Des maisons de poupées grandeur nature glissent, comme posées sur d’imposants rails, dans un décor d’une neige presque trop propre pour être prise au sérieux. On comprend que nous sommes en Suède – grâce à la langue si on a l’oreille, et sinon grâce à une carte placardée dans une chambre d’enfants pour nous ôter de tous doutes -, et dans une ville minière grâce à une splendide succession de plans panoramiques sur celle-ci. Le tout est enrobé, dans ses pointes, d’une voix féminine qui chantonne la poésie d’une ville de vapeur. En dehors de quelques repères glanés dans ses cadres, Ovan Gruvan circule, d’un point de vue spectateur, en terres inconnues. C’est bien là la qualité fondamentale de ce petit film: s’en remettre entièrement à la curiosité et à l’attention de son spectateur, et à se défausser du directement narratif. Non pas parce que “ce que ça raconte” est accessoire (au contraire !), mais parce que le film se révèle tout entier dans ses formes.
Le point de départ est la ville de Kiruna, siège de l’une des plus grandes mines de fer du monde, située au nord-ouest de la Suède, et témoin de la catastrophe climatique en cours. Conséquence absurde de l’exploitation des sols, la ville et ses habitants, économiquement sous dépendance de la prospérité de la minière, sont contraints à être déplacés sous cause d’effondrement, de la façon la plus littérale qui soit: en plus de refonder les frontières de la ville à quelques kilomètres à l’ouest, plusieurs bâtisses sont elles aussi littéralement déplacées par convois exceptionnels. De là la trouvaille de ces maisons qui se déplacent seules, fantomatiques, comme dans un décor de Miyazaki. Ce que viennent corroborer d’autres aspects du film, tous pris dans cette tension entre éléments empreints de poésie et effroi légitime face à la destruction d’un monde. Sans perdre, jamais, de l’aspect inéluctablement comique des situations – et sans rentrer, non plus, dans une tendance d’un cinéma de création écolo-dystopique qui en oublierait son réel.

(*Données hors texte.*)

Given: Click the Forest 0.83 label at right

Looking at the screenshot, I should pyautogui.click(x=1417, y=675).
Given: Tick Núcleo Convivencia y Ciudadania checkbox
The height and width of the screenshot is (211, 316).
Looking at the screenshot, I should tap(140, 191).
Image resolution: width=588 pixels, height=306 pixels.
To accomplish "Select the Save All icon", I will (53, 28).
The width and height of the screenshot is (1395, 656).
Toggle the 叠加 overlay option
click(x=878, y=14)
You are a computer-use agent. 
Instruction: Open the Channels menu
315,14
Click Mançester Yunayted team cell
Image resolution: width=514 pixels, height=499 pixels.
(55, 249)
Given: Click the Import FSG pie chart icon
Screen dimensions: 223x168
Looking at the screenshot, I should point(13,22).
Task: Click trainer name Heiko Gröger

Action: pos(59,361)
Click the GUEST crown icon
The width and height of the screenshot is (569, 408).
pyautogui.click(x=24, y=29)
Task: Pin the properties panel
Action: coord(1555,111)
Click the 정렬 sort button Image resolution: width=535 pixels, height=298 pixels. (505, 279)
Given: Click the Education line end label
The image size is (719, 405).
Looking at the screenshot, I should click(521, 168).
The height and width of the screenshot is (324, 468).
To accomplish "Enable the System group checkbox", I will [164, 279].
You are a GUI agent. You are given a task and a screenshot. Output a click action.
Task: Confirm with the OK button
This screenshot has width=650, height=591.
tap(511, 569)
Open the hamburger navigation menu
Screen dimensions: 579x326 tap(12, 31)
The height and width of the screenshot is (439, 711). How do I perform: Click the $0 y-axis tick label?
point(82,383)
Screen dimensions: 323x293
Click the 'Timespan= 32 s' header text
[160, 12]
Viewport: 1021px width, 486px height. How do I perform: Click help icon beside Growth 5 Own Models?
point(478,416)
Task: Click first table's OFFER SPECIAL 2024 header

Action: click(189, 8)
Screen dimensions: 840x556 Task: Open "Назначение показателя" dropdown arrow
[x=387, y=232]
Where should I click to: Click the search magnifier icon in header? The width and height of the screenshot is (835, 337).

Ovan Gruvan matérialise une idée abstraite (le déplacement) en inscrivant systématiquement le déplacement dans ses images. Par cette ouverture, brillante, sur les lampadaires déracinés, dont l’écho se trouve dans les variations de lumières, celles naturelles qui signifient les déplacements du jour, et celles artificielles qui clignotent au rebord des fenêtres la nuit. Et surtout grâce à ses mouvements sonores, avec cette chanson qui ouvre et ferme le film, sa ligne de synthétiseur métalliques, les pas trop artificiels sur la neige et surtout le son burlesque avec laquelle une maison se déplace. Si cette expansion d’artifices peut parfois desservir un film d’une densité créative trop étouffante et austère pour ses douze minutes de temps en nous refusant un vrai accès au sensible, on ne peut s’empêcher de voir Ovan Gruvan autrement que comme un recueil de belles idées merveilleusement exécutées.
Ovan Gruvan est le premier film du duo d’auteurices Lova Karlsson et Théo Audoire, sélectionné en compétition nationale à Clermont-Ferrand. Le court-métrage est produit par le GREC, tremplin précieux pour la production de premiers films et pour accompagner la singularité de la création contemporaine.